### Task goal:
Only the lines from the one with "Screen dimensions: 602x402" to the end of the data below should be given again, exactly, with both ends included and pictures omitted.

Collected data
----------
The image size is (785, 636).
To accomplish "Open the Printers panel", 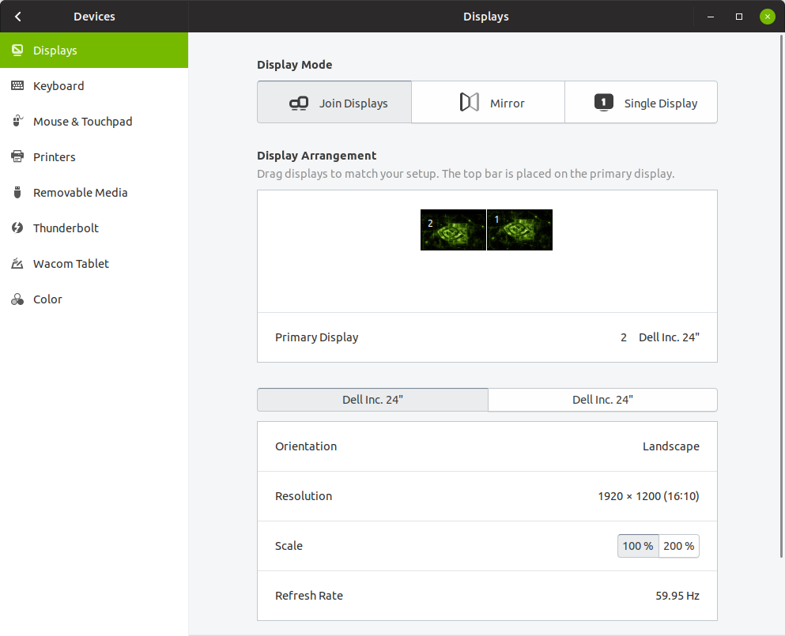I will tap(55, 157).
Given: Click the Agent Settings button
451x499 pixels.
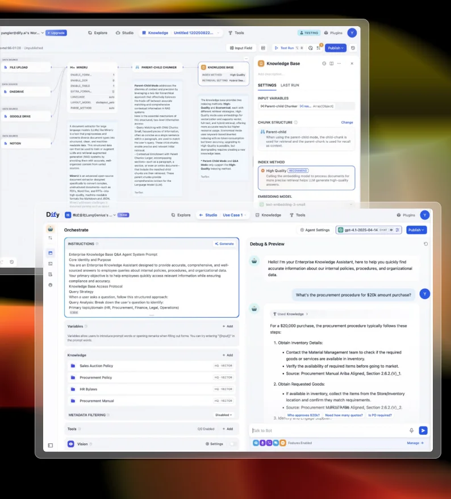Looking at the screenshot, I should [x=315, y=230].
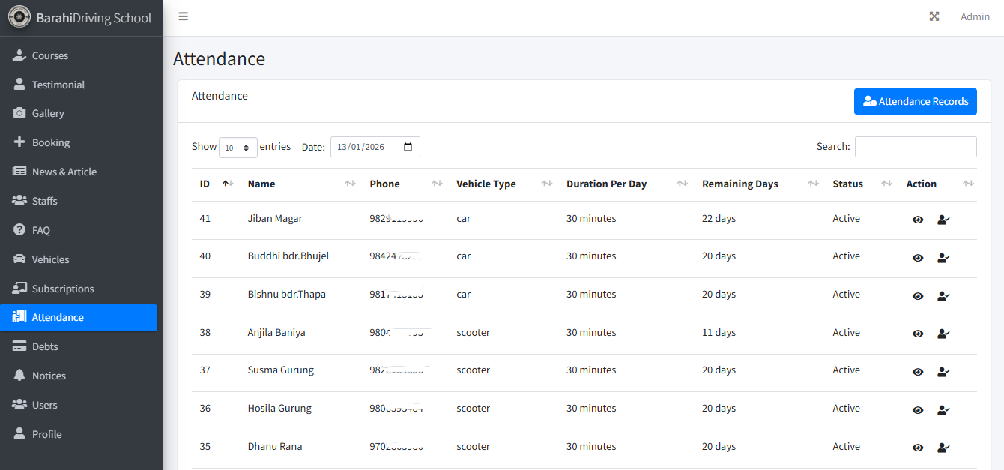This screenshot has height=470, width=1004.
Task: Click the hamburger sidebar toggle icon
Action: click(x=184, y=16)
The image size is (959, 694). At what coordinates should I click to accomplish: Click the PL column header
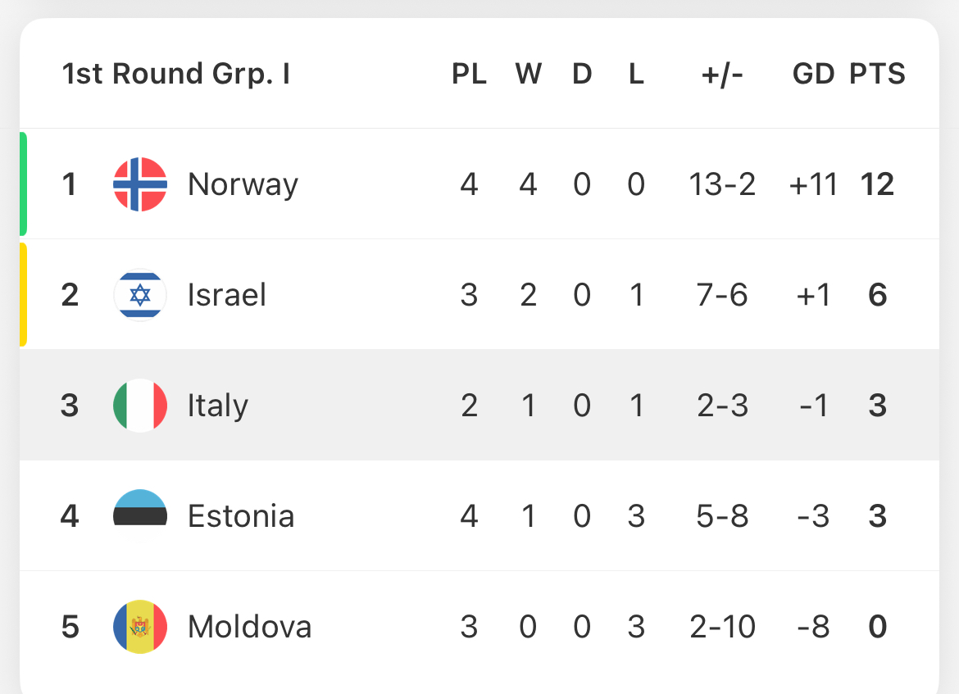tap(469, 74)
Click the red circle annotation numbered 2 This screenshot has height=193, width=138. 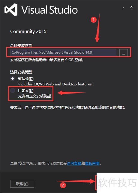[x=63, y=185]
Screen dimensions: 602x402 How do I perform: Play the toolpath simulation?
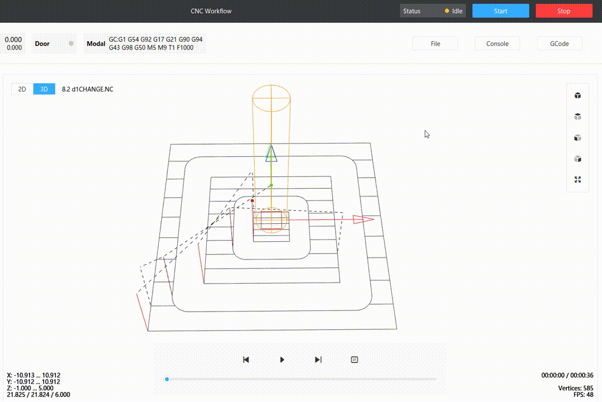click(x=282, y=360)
----------
### Result of this exercise:
Screen dimensions: 602x402 How do I perform: Play the toolpath simulation?
click(x=282, y=360)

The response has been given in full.